_Records for the task_
---
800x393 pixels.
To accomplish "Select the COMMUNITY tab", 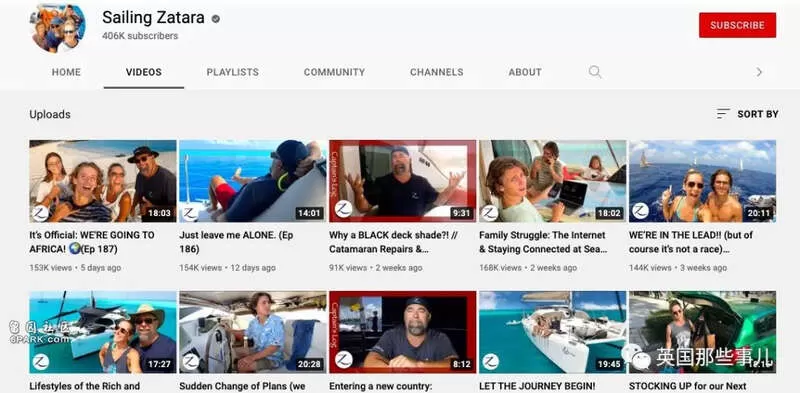I will pos(335,72).
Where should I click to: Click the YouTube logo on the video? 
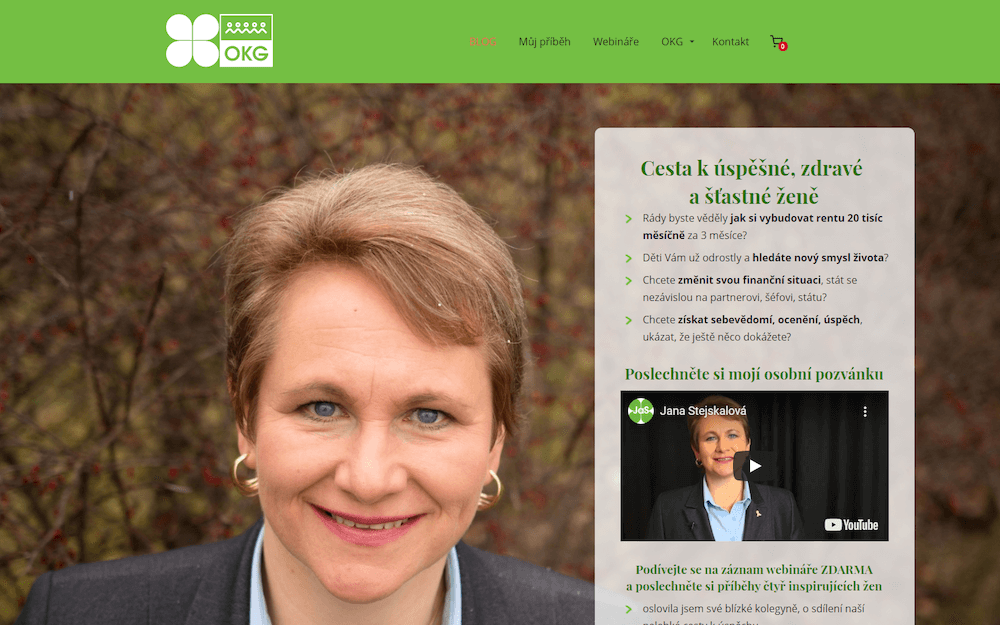pyautogui.click(x=851, y=525)
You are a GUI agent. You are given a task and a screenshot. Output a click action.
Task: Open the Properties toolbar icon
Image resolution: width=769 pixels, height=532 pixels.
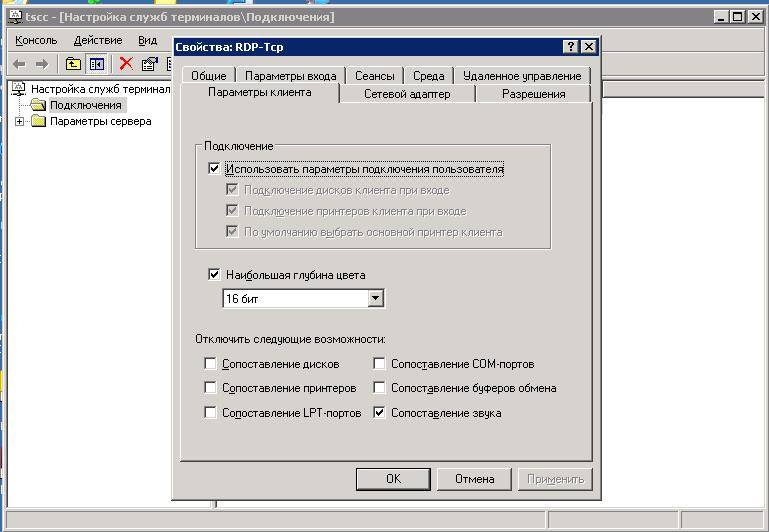point(150,64)
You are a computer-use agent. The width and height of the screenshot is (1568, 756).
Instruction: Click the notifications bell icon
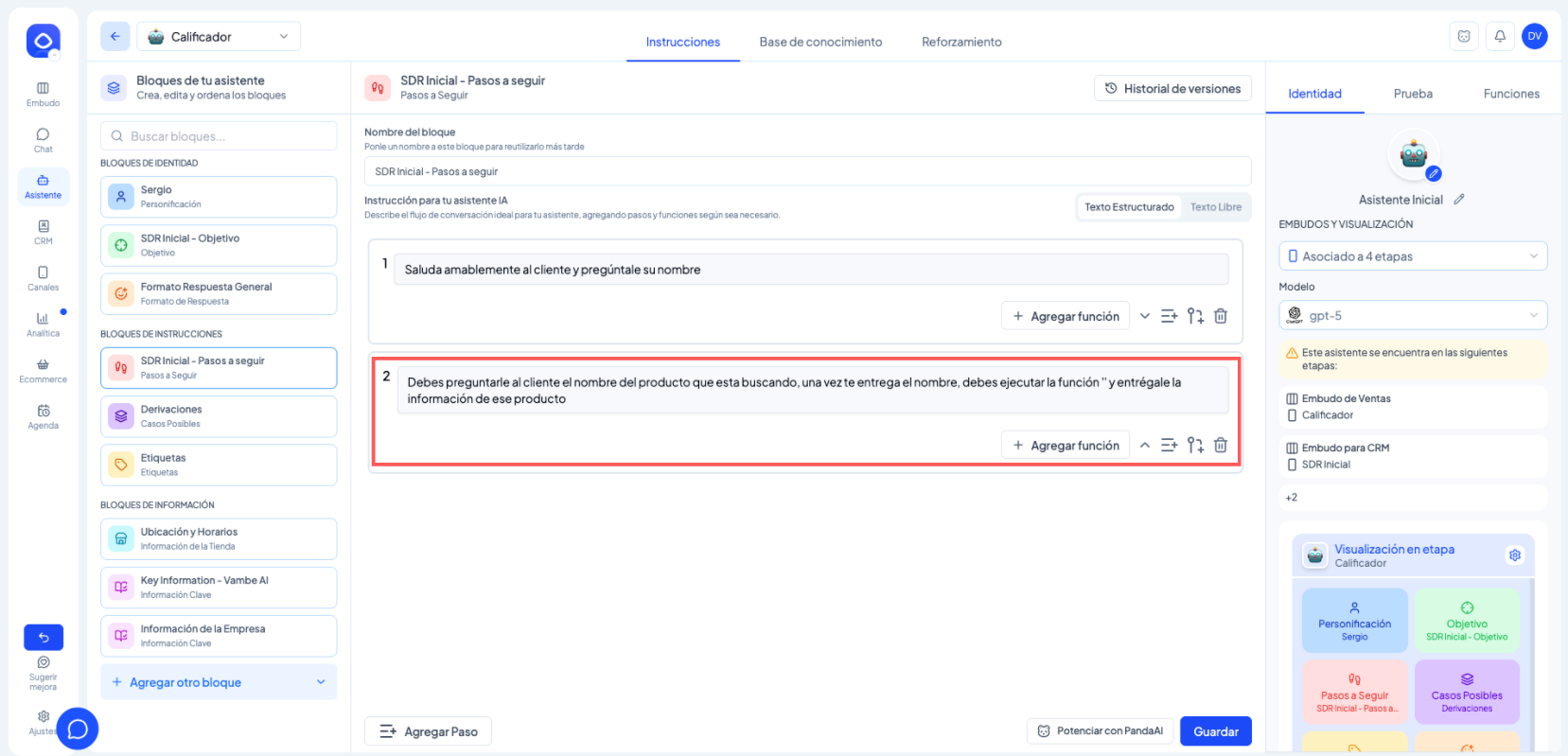[x=1500, y=37]
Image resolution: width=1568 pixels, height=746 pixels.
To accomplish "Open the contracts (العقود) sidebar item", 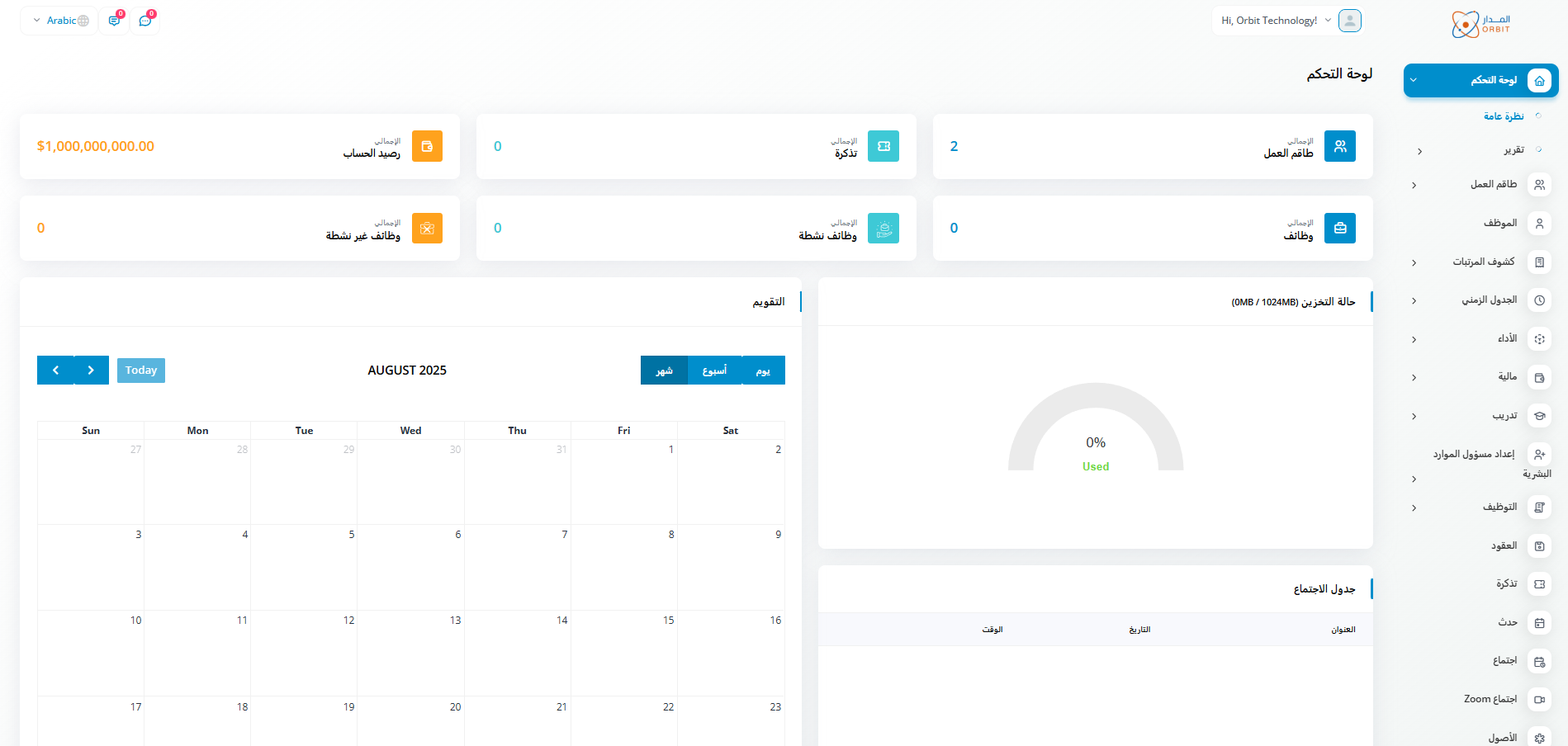I will coord(1504,545).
---
_Your goal_
Repeat exactly the stretch of the listing above that starts with the line holding "You are a computer-use" and finishes with the line holding "Image resolution: width=1568", both included. Skip every picture.

_Response below_
You are a computer-use agent. The width and height of the screenshot is (1568, 756).
Instruction: Click the notifications bell icon
[x=1500, y=37]
Image resolution: width=1568 pixels, height=746 pixels.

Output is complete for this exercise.